🔬 What is Data Science?
Data science is a combination of mathematics, statistics, coding, technology, and creativity. It's as much a technical process as a creative one! Data science allows you to process large amounts of information and gain insight into what patterns the data present.
Data science:
- Is an evolving subject with no single definition
- Requires a range of skills (including coding, statistics, and domain knowledge)
- Takes unstructured data then finds order, meaning, and value
Formally, “data science is the exploration and quantitative analysis of all available structured and unstructured data to develop understanding, extract knowledge, and formulate actionable results”
Note: Structured data is quantitative, meaning that it has countable elements and can be organized in rows and columns. Unstructured data is qualitative, meaning that it has uncountable elements. Unstructured data can include audio and video files, images, or a free-response feedback form to name a few examples.
⭕️ Data Science Venn Diagram
What topics make up data science?

Data science includes coding, statistics, and domain expertise. Domain expertise can be in law, medicine, politics, or anything your data is relevant to. The intersection of these topics makes up data science!
How does AI fit into data science?
You may be wondering, how does AI fit into data science? AI and more specifically, machine learning, is an essential component of data science in the 21st century. Data scientists use statistical methods and tools to derive insights from data. Machine learning in data science goes one step further, using data to solve problems and “learn” in a way that mimics human cognition to predict future patterns.

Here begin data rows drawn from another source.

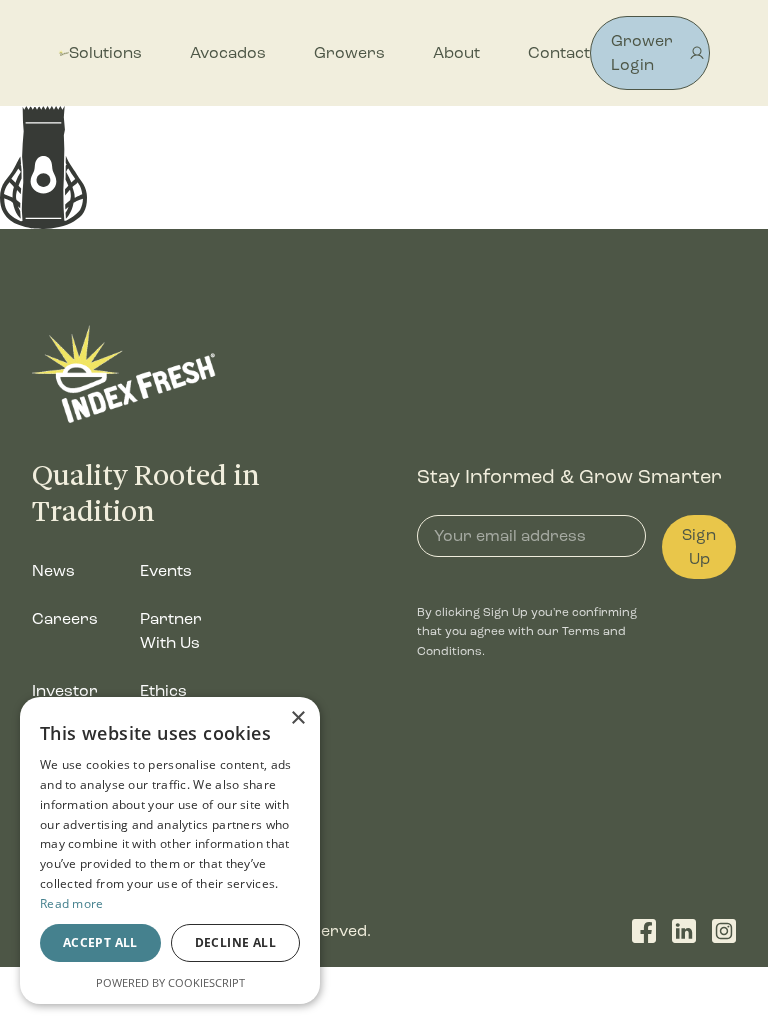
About (456, 52)
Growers (349, 52)
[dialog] (170, 850)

Data scientists use machine learning models to identify patterns and make predictions or decisions based on data. While machine learning is an exciting and important part of data science, we won't spend much time on it in the next two weeks. This course is designed to help you master the basics of data science: how to work with data, clean it, analyze it, and share what you’ve discovered in clear, meaningful ways. These are the building blocks of data science, and they’ll set you up for success whether you decide to explore machine learning later or use your skills in other areas.

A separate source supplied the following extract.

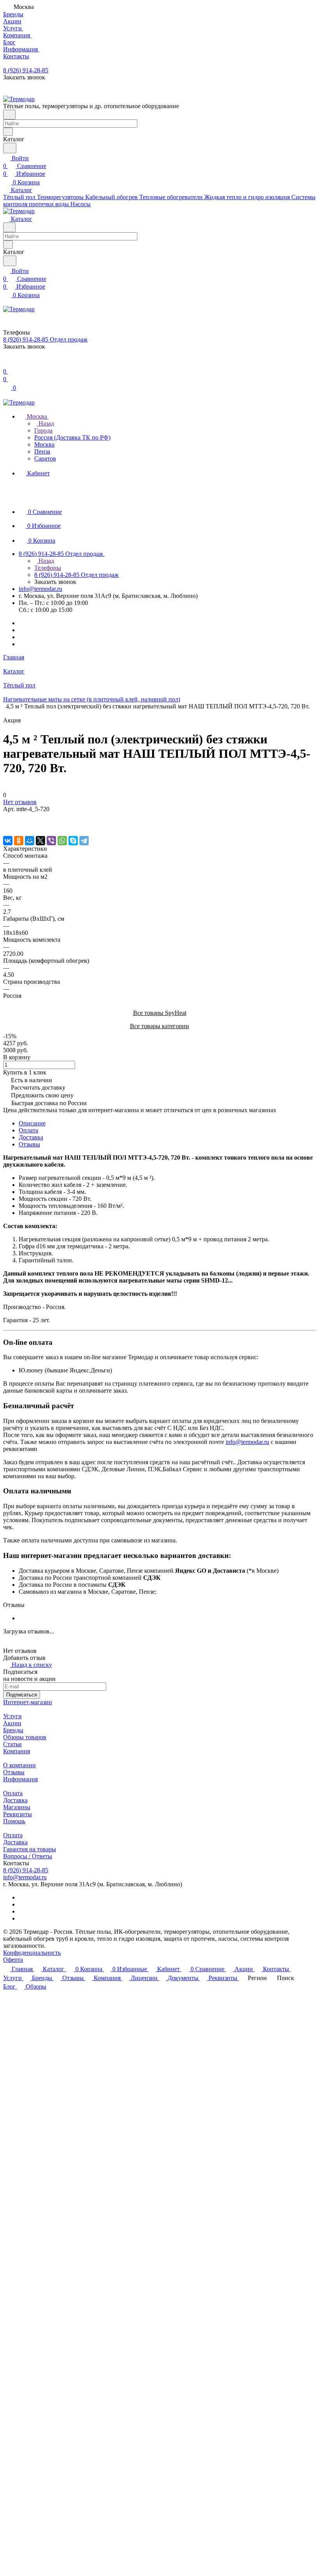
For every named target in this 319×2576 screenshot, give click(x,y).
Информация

Our course will culminate with an exciting project where you’ll build an interactive data dashboard. This dashboard will showcase insights on a topic you care about, allowing you to tell a compelling story with data. By the end of these two weeks, you’ll have the tools to continue your data science journey with confidence and curiosity.
What does a Data Scientist do?
A data scientist's goal is to create value for their companies and organizations by extracting meaning from data. They do this by making hypotheses, data gathering, data cleaning (the process of looking for problems in a data set), analyzing data, and interpreting data.
Data scientists generally have an interest in data collection and analysis, enjoy problem-solving and communicating with others, and have a background in mathematics, statistics, or computer science. Data scientists can work for any type of organization they are passionate about as data skills can be applied to any subject, idea, or area of interest.
👋 Here are some profiles of data scientists and what they work on:
🎥 Click here to see a video describing what it is like to be a Data Scientist at Google.
Try-It: Find other profiles of data scientists that you would like to share with your camp!
🔓 Why Data Science?
- The field needs more data scientists like you! You bring your own important perspective on where analysis can be most beneficial and impactful.
- Data science incorporates a lot of different subjects and you can find what excites you!
- Data skills can be applied to any subject, idea, or area of interest you are passionate about!
Data Science Applications
- Health Care: Data science is used for medical image analysis, pharmaceutical research and development, and even improving medical facility operations.
- E-commerce: Data science has helped businesses identify target markets, optimize pricing, and employ recommendation systems.
- Transportation: From self-driving cars to analyzing driver behavior, car manufacturers are using data science to create smarter, safer vehicles.
💻 Programming Languages

The most frequently used programming languages for statistics are Python and R.
SQL is typically used with databases.
Data Science and KWK
Over the next two weeks, we will act as data scientists, using data to create data visualizations (graphical representations of information and data). Data scientists use data visualizations to help visualize and understand trends, outliers, and patterns in data. We will be using SQL and Tableau to build our data visualizations.
🧰 Data Science Process
- Define a problem
- Data scientists are always curious and ask a lot of questions, so the first step of any data science project is figuring out what problem you want to solve!
- Collect data
- Once we know our problem, we can go out into the world and collect the data.
- Prepare data
- Data does not normally arrive in the shape or form we want it to, so we have to spend time cleaning the data to ensure it works for us.
- Analyze data
- At this step, we can understand relationships in the data. We can understand what the data tells us about the problem and what features are important in our data.
- Visualize data
- We will use Tableau to visualize our data.
- Communicate insights
- We can now take our visualizations and communicate our insights to help stakeholders understand the problem and data.
Check out this Lego depiction of the Data Science Process!
Answer each of these questions in your journal:
- How would you explain data science in your own words?
- How do data scientists uncover insights from large amounts of data?
- Can you think of some other real world applications of data science?